¿Tu Fe es un "Selfie" o un Espejo? La Prueba Definitiva para el Cristiano Moderno.
Vivimos obsesionados con la evaluación externa. Nos pasamos el día midiendo nuestro valor a través de métricas ajenas: la validación en redes, la aprobación de nuestro círculo social o el éxito que proyectamos hacia afuera. Pero, ¿cuándo fue la última vez que miraste hacia adentro sin intentar aplicar un filtro de mejora?
En el capítulo 13 de 2 de Corintios, el apóstol Pablo lanza una advertencia que, a casi dos mil años de distancia, suena más como un llamado de atención urgente que como un consejo antiguo.
1. El Riesgo de "Evaluar al Vecino"
Pablo llega al final de su carta con una tensión alta. Había personas en Corinto que le exigían pruebas de su autoridad, como si su vida fuera un reality show donde debían juzgar si él era "lo suficientemente espiritual" según sus estándares humanos.
Hoy, hacemos lo mismo. Estamos constantemente escaneando a los demás: juzgamos al líder de la iglesia, al pastor de moda o al compañero de trabajo, buscando fallas para validar nuestra propia postura. Nos hemos convertido en expertos jueces de la fe ajena, olvidando lo que Pablo sentencia en el versículo 5: “Examinaos a vosotros mismos si estáis en la fe; probaos a vosotros mismos”.
2. La Invitación a la Auditoría Interna
El mandato es claro y, a la vez, radicalmente incómodo para nuestra era del entretenimiento: deja de auditar a los demás y haz una auditoría de tu propia alma.
¿Es tu fe un accesorio o un cimiento? Si tu espiritualidad depende de las circunstancias externas (de lo que dicen otros o de cómo va tu vida), es posible que no estés edificado sobre la Roca.
¿Existe Cristo en ti?

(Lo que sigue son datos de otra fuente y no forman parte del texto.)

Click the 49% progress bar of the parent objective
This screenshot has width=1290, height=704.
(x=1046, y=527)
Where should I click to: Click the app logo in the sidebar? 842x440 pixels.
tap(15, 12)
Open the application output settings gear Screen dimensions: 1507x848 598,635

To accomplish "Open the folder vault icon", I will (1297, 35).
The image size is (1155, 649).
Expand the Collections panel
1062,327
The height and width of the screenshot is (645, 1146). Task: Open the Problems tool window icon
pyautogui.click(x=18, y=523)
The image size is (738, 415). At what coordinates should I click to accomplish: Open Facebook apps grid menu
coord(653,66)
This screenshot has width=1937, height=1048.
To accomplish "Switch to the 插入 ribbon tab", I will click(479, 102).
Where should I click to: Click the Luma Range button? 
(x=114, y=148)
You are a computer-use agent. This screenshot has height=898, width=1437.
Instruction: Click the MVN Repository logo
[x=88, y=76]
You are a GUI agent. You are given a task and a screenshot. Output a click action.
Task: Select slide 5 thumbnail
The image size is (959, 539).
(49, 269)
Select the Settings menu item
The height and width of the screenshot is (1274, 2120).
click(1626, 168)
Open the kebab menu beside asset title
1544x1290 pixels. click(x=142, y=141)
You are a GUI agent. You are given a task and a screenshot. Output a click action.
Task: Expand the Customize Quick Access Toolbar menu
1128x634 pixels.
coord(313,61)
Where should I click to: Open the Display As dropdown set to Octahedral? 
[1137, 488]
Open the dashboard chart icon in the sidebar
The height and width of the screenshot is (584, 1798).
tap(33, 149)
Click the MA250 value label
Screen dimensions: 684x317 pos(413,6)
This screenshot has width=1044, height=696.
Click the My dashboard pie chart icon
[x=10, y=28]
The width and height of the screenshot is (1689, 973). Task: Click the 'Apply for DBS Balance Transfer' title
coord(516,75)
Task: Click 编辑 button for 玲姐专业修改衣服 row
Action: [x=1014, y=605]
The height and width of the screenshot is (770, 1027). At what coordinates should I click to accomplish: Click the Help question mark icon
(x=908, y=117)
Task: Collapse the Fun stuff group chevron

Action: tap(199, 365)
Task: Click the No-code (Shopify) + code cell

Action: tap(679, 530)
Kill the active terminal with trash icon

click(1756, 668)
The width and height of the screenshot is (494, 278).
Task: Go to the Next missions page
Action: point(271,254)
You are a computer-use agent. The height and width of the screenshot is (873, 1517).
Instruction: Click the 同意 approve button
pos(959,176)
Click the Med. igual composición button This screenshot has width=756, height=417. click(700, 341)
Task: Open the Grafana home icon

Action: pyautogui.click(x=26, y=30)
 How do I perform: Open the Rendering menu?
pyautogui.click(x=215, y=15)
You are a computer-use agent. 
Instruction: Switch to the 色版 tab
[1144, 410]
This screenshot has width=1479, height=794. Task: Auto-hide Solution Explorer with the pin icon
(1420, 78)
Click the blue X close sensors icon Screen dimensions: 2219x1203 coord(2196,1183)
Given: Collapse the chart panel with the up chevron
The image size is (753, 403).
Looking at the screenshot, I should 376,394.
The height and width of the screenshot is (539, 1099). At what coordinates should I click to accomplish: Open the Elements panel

Pablo hace la pregunta más directa de la Biblia: ¿No os dais cuenta de que Jesucristo está en vosotros?
Si Cristo vive en nosotros, el cambio debería ser palpable no en nuestra capacidad de publicar frases profundas, sino en nuestra capacidad de mostrar paciencia, integridad y amor en lo cotidiano.
3. Del Poder para la Pantalla al Poder en la Debilidad
El versículo 4 es, posiblemente, el antídoto más potente para nuestro siglo de narcisismo: “Porque aunque fue crucificado en debilidad, vive por el poder de Dios. Pues también nosotros somos débiles en él, pero viviremos con él por el poder de Dios para con vosotros”.
El mundo nos dice: "Sé fuerte, sé influyente, no muestres tus grietas". El Evangelio nos dice: "Tu fuerza real nace cuando reconoces que necesitas el poder de Dios".
La verdadera espiritualidad no es demostrar que tienes el control o que eres intocable; es aceptar tu humanidad, reconocer tus debilidades y permitir que la gracia de Dios sea la que sostenga tu vida cuando tú ya no puedes más.
Conclusión Personal
Al terminar de leer 2 de Corintios 13, me queda una lección que me sacude: La vida cristiana no es una competencia de popularidad, es un camino de autenticidad.
Dejar de mirar hacia afuera para evaluar a otros y comenzar a mirar hacia adentro para examinarnos a nosotros mismos es el primer paso hacia una paz real. No busques que el mundo te aplauda por tu "espiritualidad"; busca que tu vida sea un testimonio de que, a pesar de tus errores y debilidades, Cristo vive en ti. Ese es el único "like" que realmente importa al final del día.